- Location: Mason County, Washington, USA
- Nearest city: Lilliwaup, Washington
- Coordinates: 47°30′34″N 123°25′35″W﻿ / ﻿47.50944°N 123.42639°W
- Area: 2,349 acres (951 ha)
- Established: 1984
- Governing body: U.S. Forest Service
- Website: Wonder Mountain Wilderness

= Wonder Mountain Wilderness =

Wilderness area in Washington, United States

Wonder Mountain Wilderness is a designated wilderness area encompassing Wonder Mountain in the Olympic National Forest on the Olympic Peninsula of Washington in the United States. The wilderness comprises 2349 acre bordering Olympic National Park and administered by the U.S. Forest Service.

Wonder Mountain Wilderness is roughly triangle-shaped.

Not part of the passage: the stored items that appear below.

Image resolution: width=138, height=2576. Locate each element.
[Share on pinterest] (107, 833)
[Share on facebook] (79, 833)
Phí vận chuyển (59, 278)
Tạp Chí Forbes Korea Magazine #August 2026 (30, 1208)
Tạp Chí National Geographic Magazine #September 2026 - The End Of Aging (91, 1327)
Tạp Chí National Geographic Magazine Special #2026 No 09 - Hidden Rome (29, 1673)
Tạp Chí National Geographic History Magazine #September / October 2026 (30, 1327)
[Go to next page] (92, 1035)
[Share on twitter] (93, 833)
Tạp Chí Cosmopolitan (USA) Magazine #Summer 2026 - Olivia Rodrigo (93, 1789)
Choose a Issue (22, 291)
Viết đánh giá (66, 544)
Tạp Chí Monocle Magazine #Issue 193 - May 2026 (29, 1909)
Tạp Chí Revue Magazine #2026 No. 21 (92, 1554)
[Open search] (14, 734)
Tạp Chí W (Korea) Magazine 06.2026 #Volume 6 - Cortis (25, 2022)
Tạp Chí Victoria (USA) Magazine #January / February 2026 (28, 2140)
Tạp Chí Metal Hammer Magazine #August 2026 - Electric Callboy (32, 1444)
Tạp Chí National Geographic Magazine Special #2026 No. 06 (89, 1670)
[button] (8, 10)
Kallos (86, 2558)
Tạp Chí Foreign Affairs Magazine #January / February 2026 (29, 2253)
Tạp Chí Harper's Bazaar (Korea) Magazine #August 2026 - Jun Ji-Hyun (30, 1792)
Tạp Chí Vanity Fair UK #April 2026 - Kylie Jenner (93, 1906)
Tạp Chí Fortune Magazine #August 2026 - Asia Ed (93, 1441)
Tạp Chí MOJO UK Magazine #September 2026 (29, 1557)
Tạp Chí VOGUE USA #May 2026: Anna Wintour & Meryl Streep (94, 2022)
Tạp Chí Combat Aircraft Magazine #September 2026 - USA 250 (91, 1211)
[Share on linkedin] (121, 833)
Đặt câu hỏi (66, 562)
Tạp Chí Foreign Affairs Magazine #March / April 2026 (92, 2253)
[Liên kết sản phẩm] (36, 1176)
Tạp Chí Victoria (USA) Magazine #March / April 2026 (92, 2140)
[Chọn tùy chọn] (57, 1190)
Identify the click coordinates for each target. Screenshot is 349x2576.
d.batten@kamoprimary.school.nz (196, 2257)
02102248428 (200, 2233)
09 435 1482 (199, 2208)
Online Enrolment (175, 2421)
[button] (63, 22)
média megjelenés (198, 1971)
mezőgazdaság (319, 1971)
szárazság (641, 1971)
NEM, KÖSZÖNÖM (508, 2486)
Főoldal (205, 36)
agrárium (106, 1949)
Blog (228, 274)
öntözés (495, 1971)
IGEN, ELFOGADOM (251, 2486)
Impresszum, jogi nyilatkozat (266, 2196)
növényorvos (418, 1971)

A high ridge encompasses the southern point of the triangle, rising to the peak of 4848 ft Wonder Mountain. Below the summit stands a heavy forest of western hemlock, Douglas fir, and silver fir. Alder, willow, and vine maple grow along McKay Creek and Five Stream, both of which have their headwaters in the wilderness. huckleberry and thimbleberry are also common.

==History==
In 1984, the U.S. Congress established five wilderness areas within Olympic National Forest:
- Buckhorn Wilderness
- Colonel Bob Wilderness
- Mount Skokomish Wilderness
- The Brothers Wilderness
- Wonder Mountain Wilderness

Wonder Mountain Wilderness sits along the southern flank of the Olympic Wilderness, which was created in 1988.

==Recreation==
There are no trails leading into or through Wonder Mountain Wilderness. Two forest roads that run near the southeast and southwest borders are closed to motor vehicles from October to May to provide protection for wildlife. The southeast road has been permanently closed at the lake Cushman bridge for years about ten miles from the base of wonder mountain. The wilderness starts at the top of the ridge line. This route is not accessible.